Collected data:
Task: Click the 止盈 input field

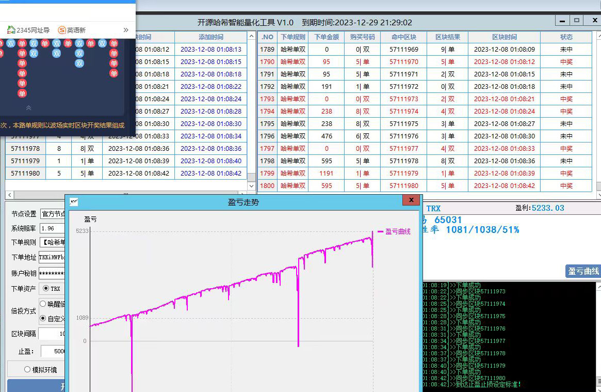Action: 53,351
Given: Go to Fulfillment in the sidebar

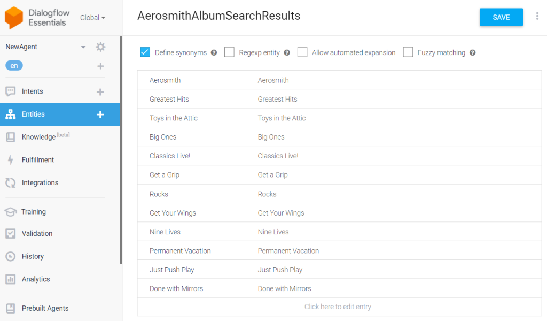Looking at the screenshot, I should pos(38,160).
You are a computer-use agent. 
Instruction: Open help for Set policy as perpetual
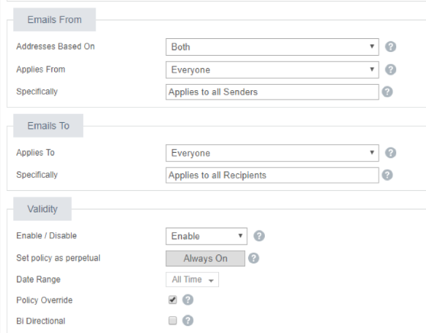253,258
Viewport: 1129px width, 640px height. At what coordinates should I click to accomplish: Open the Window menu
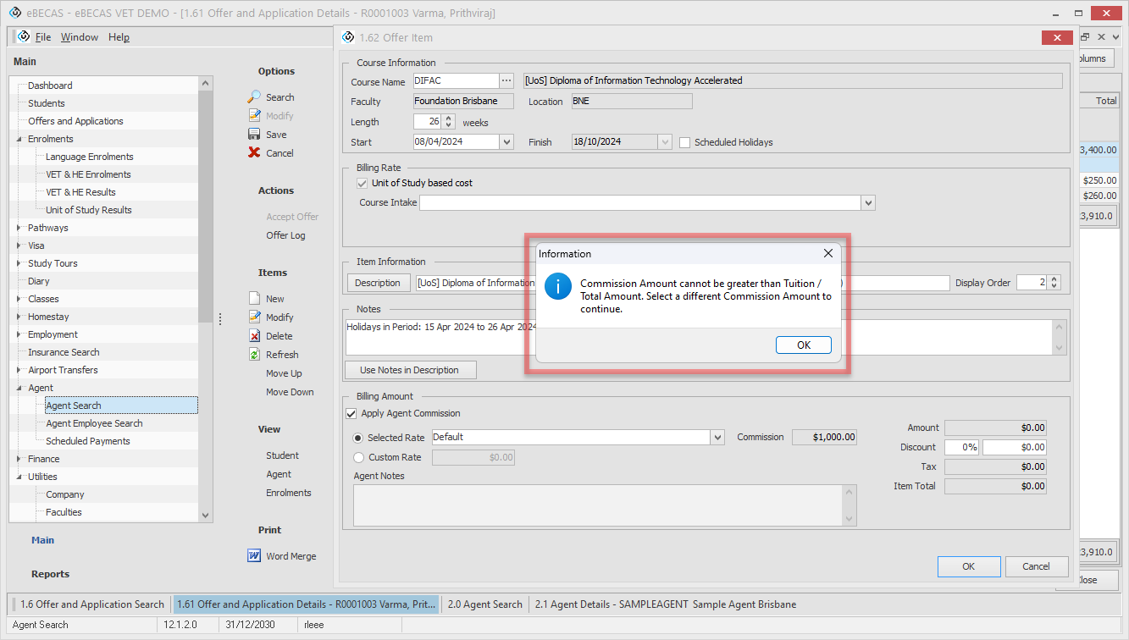[79, 37]
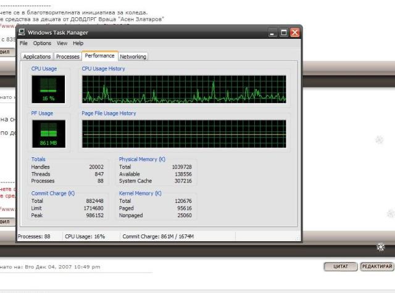
Task: Click the CPU Usage History graph
Action: 184,89
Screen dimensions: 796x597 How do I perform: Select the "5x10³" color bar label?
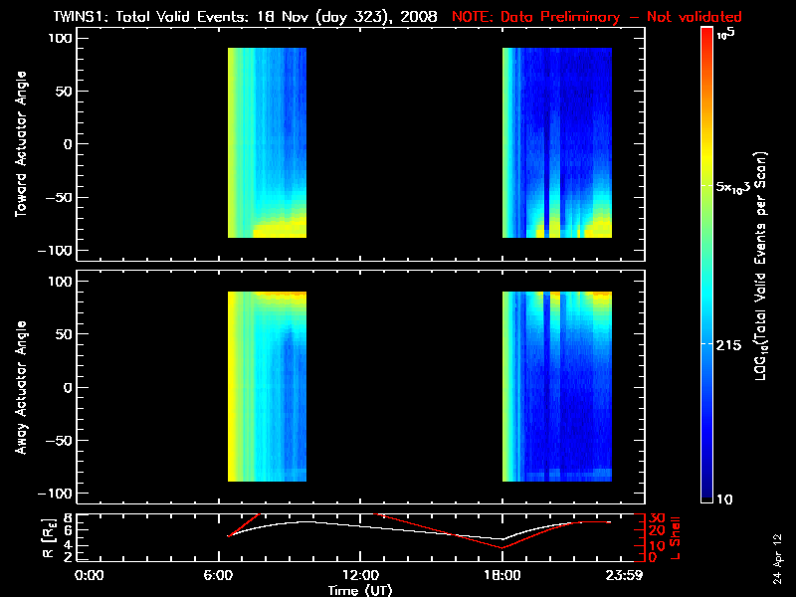[x=736, y=186]
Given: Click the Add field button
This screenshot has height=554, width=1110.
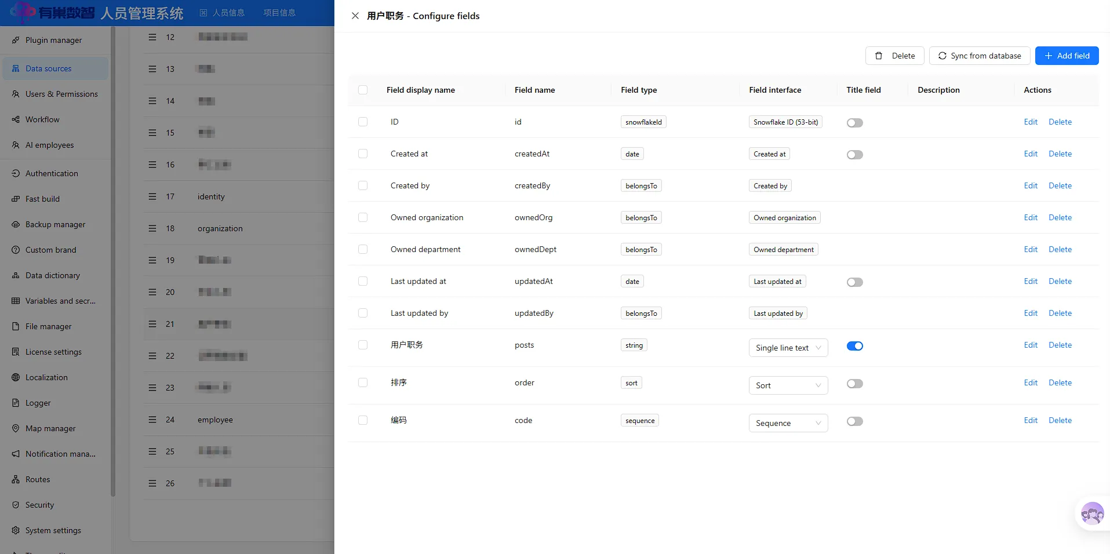Looking at the screenshot, I should pos(1067,56).
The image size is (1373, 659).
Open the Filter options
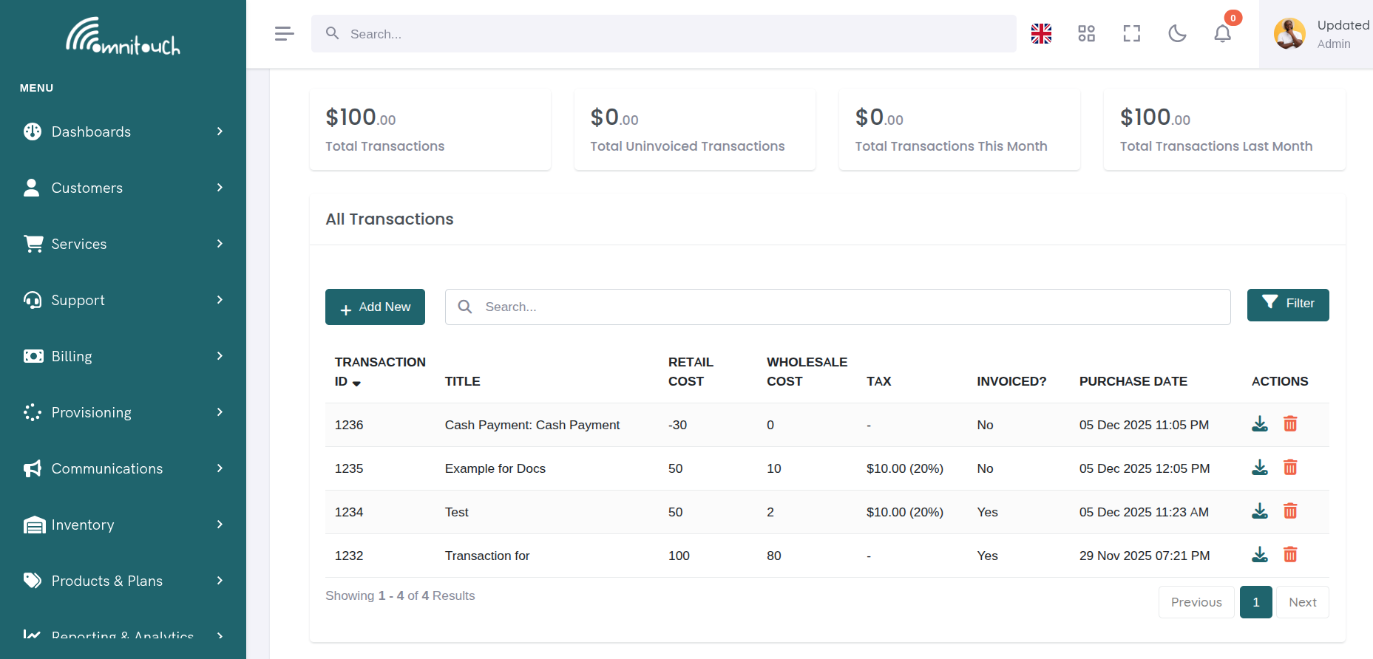pyautogui.click(x=1287, y=304)
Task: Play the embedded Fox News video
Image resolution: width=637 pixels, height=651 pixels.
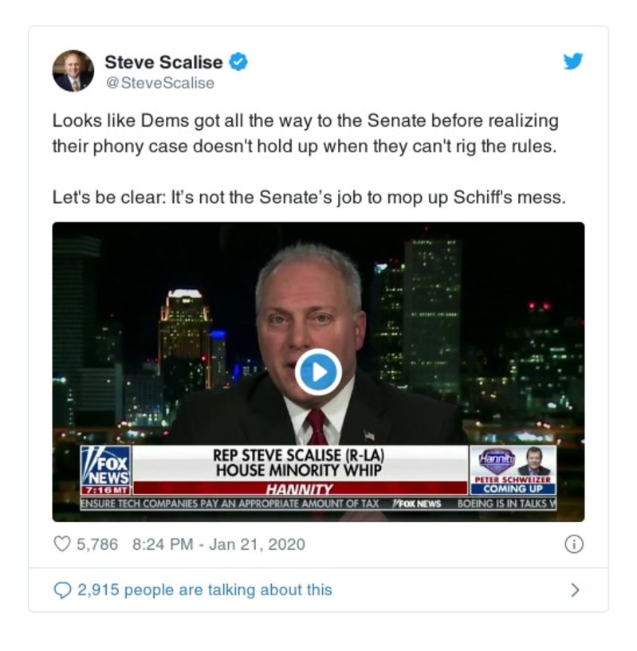Action: click(x=318, y=372)
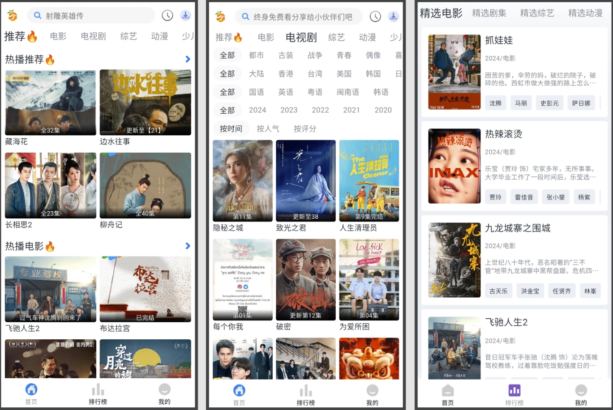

Activity. An exact copy of every record above is required, with all pictures omitted.

Answer to this task.
Task: Click the 止盈 input field

Action: 53,351
Given: Go to Fulfillment in the sidebar

Looking at the screenshot, I should pos(38,160).
You are a computer-use agent. 
Instruction: Open help for Set policy as perpetual
253,258
Viewport: 1129px width, 640px height. At what coordinates should I click to accomplish: Open the Window menu
[79, 37]
Task: Click the CPU Usage History graph
Action: 184,89
Screen dimensions: 796x597 How do I perform: Select the "5x10³" color bar label?
[x=736, y=186]
Given: Click the Add field button
This screenshot has height=554, width=1110.
Looking at the screenshot, I should pos(1067,56).
The image size is (1373, 659).
Open the Filter options
pyautogui.click(x=1287, y=304)
Task: Play the embedded Fox News video
Image resolution: width=637 pixels, height=651 pixels.
Action: click(x=318, y=372)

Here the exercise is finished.